Silicosis is a type of pneumoconiosis caused by crystaline silica inhalation. The likelihood for developing the disease is related to cumulative exposure to silica dust during the woker career. Due to the omnipresence of silica, this is one of the most common pneumoconiosis, because of that usually the term “silicosis” is used inappropiately as “pneumoconiosis” synonim. Otherwise, there are pneumoconiosis caused by mixed dust with a principal mineral and crystaline silica, as for instance, pneumoconiosis of the coal workers or graphite, which clinical and radiological characteristics are similar to silicosis and, because of that, they share the term.


Histological lung dumages are characterized by several nodules of different sizes (betwen 1 and 10 mm), randomly distributed in both lungs, mainly in upper lobules, which is a mild case of the disease, called Chronic Simple Silicosis. There are also other types of silicosis characterized by diffuse lung fibrosis which might be confused with idiopathic pulmonary fibrosis.


Different clinical forms of silicosis have different evolution and prognosis. Chronic silicosis can be declared after more than 10-15 of exposure duration; simple forms do not cause symptoms, nor reduce the survival rate compared with the rest of the population. Complicated silicosis, however, causes cough, fatigue, lung function changes, can produce complications and reduces the life expectancy. Moreover there are premature forms, such as accelerated silicosis, which can be developed after 1 to 5 years of exposure and acute silicosis which appears 6 to 12 month later. Both situations are related to very high dust exposures.


In order to get a correct silicosis diagnosis it is necessary to have a good clinical and employement histories, physical examination, thorax Rx and pulmonary function tests, and the exclussion of the rest of diseases related to the radiological alteration. All these test should be evaluated by an expert pneumologist. Thorax Rx is the basis test for the diagnosis. The CT of the thorax just should be used in case of doubt. Sometimes it is necessary to improve the study and it could be necessary to carry out an histological examination of the lung, which is frecuently done with a transbronchial lung biopsy through a bronchoscopy.


Nowadays, there is no an specific treatment for silicosis and in very advanced stages it could be necessary a lung transplantation. The only effective measure is primary prevention, keeping dust levels under the limit values according to the law. When a worker is diagnosed with silicosis, first suggestion is the interruption of the silica exposure.

■ **Provided records**
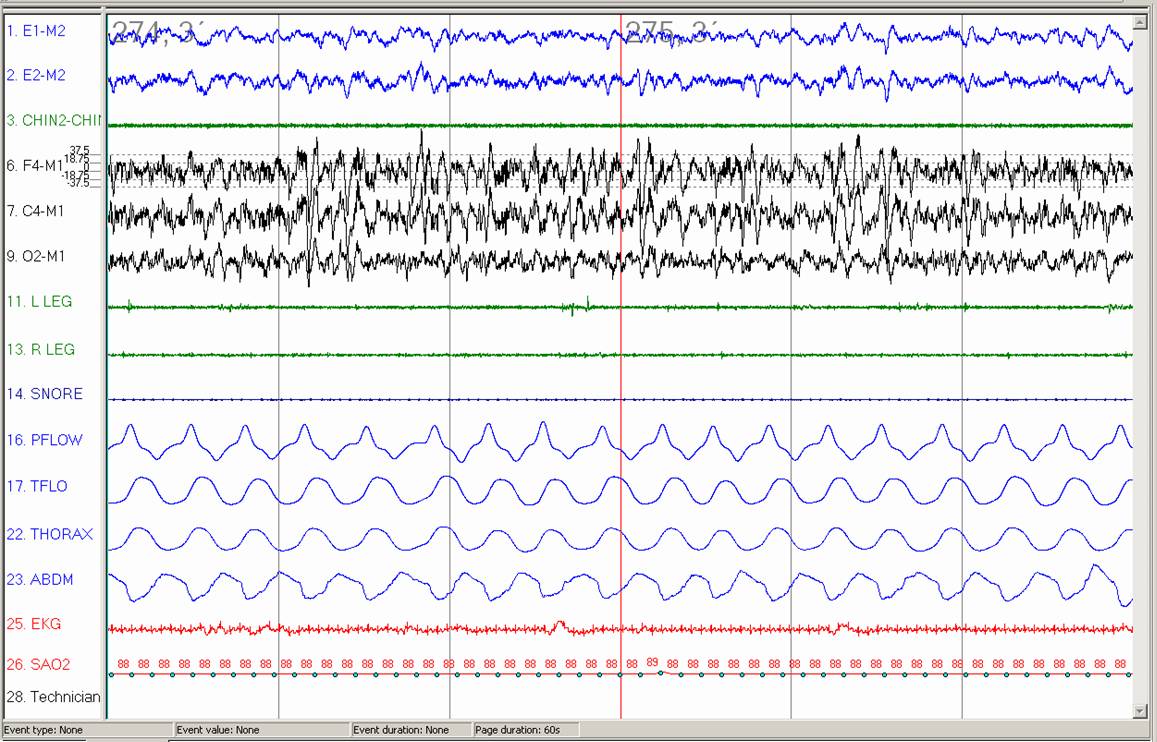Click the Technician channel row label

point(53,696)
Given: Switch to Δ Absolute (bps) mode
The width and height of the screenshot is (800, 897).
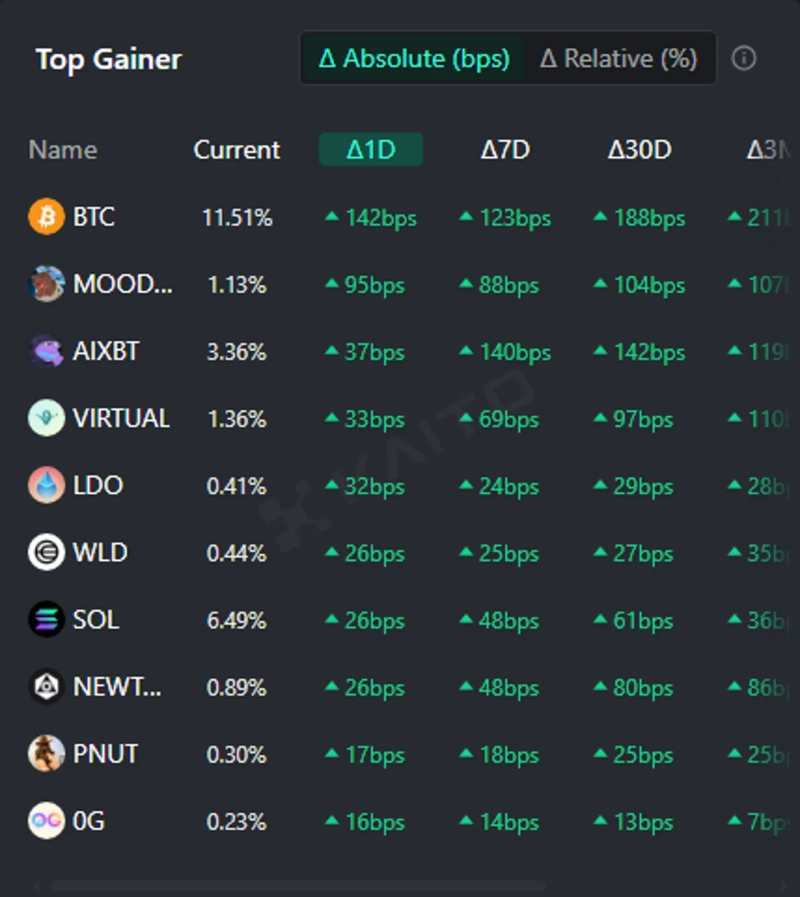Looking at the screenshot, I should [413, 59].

...

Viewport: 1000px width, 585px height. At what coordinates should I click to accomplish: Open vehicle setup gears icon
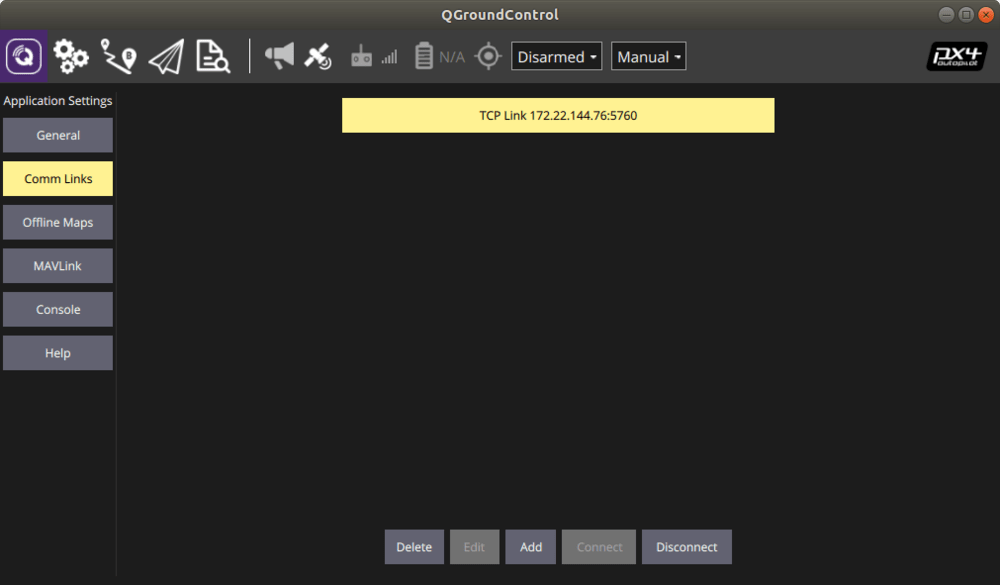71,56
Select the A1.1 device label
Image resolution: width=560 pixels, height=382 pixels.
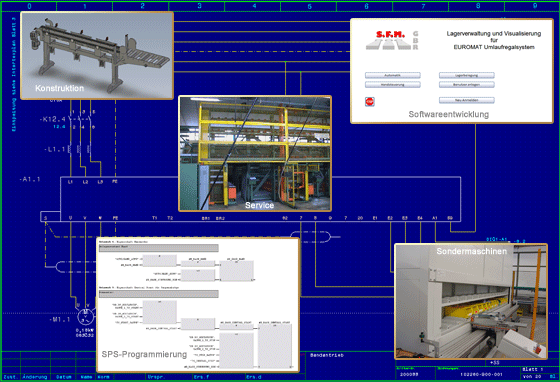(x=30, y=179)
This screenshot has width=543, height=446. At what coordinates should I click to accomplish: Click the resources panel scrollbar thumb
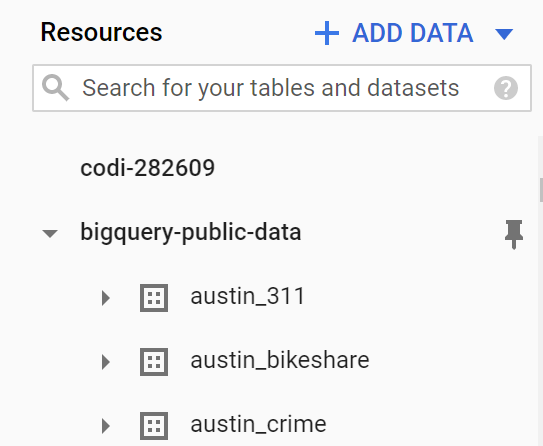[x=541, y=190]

--

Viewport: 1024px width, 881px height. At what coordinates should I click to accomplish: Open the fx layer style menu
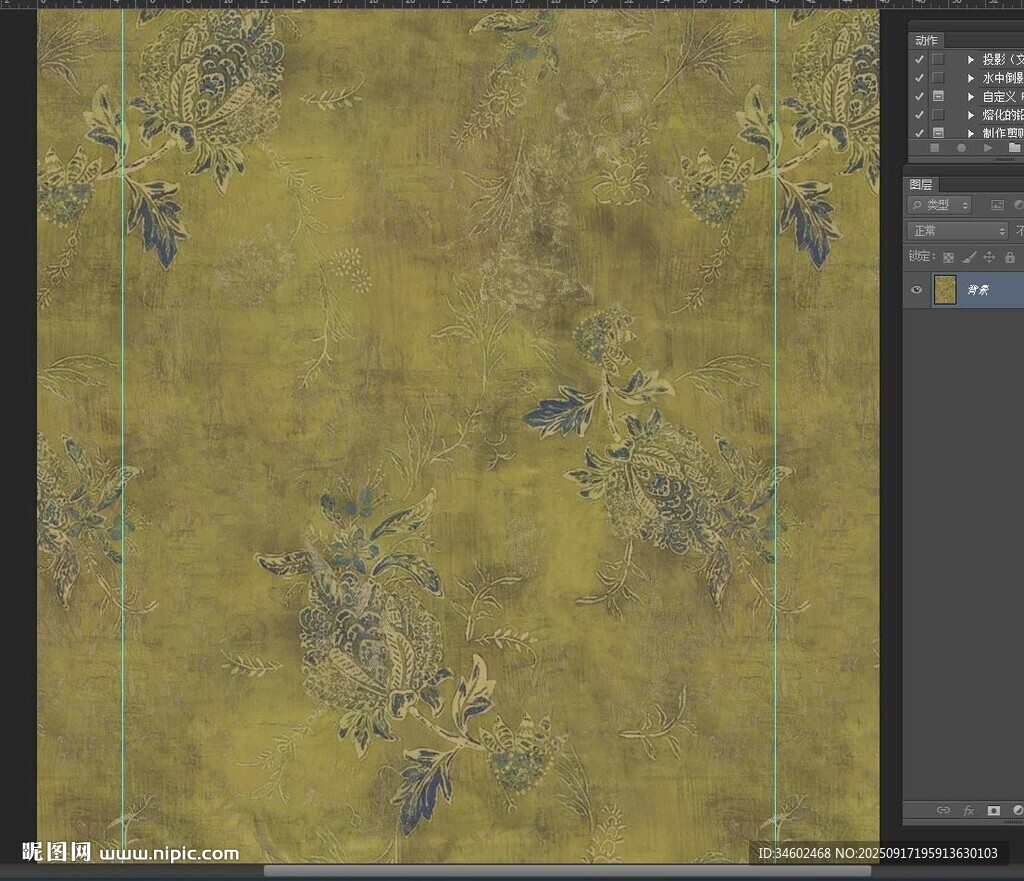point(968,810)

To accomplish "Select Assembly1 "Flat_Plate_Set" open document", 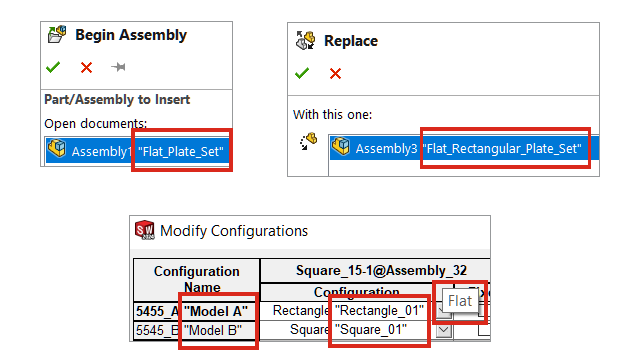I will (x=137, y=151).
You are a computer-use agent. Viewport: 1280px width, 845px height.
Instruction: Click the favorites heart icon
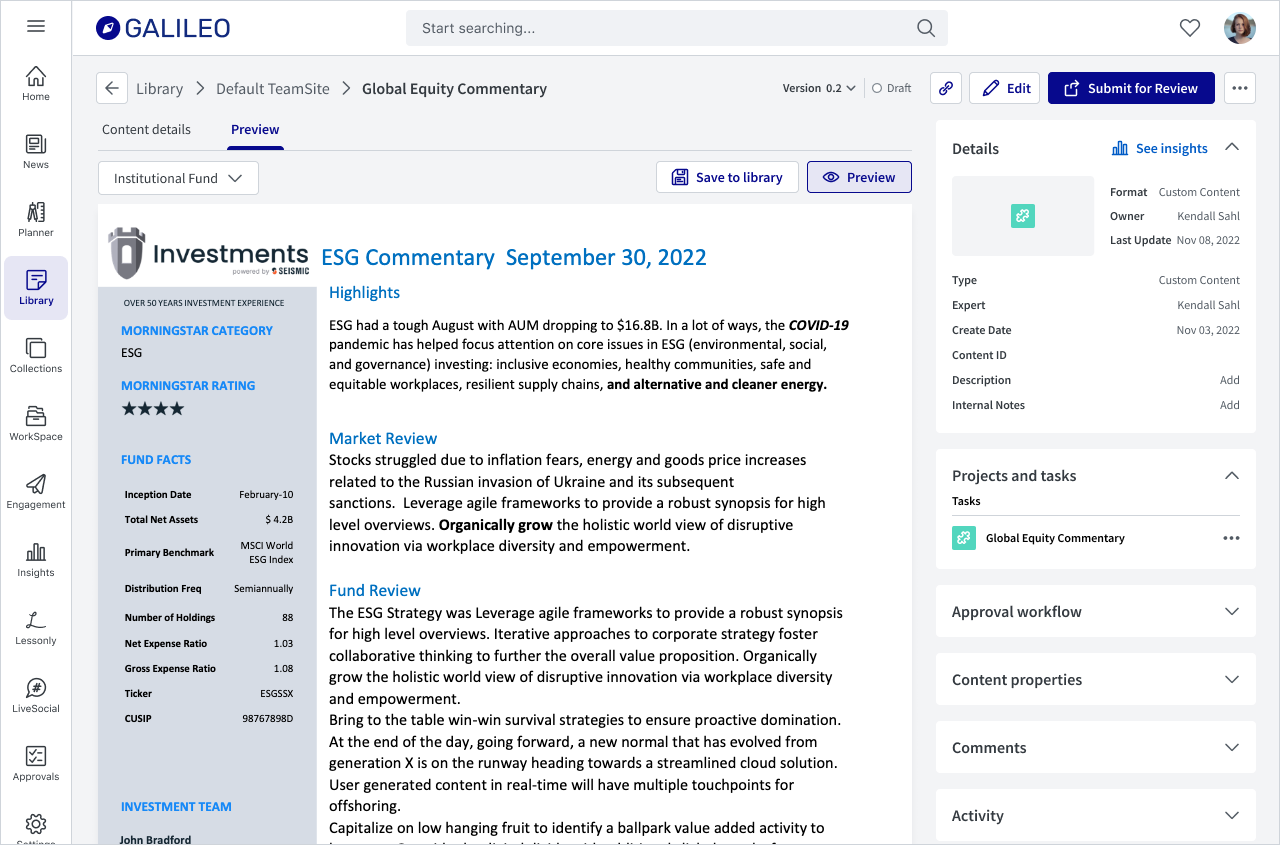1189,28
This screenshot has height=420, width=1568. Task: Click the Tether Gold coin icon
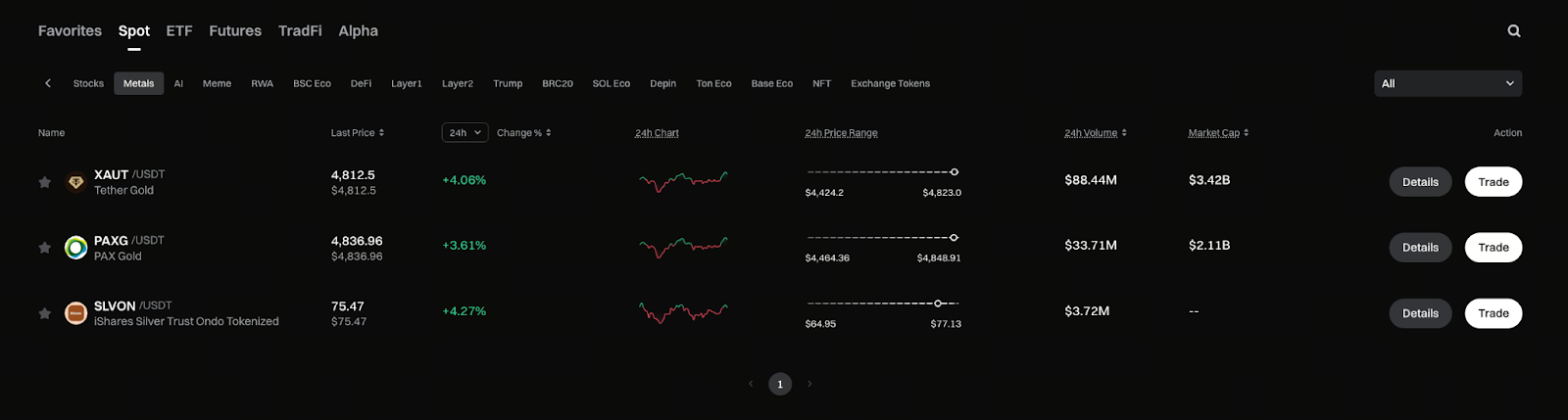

■ **Problem requirements**
Translate this sentence from the silicosis text into Spanish: "Different clinical forms of silicosis have different evolution and prognosis." The rows are not used here.

■ **Reply to the task**
Las distintas formas clínicas de la silicosis tienen una evolución y un pronóstico diferentes.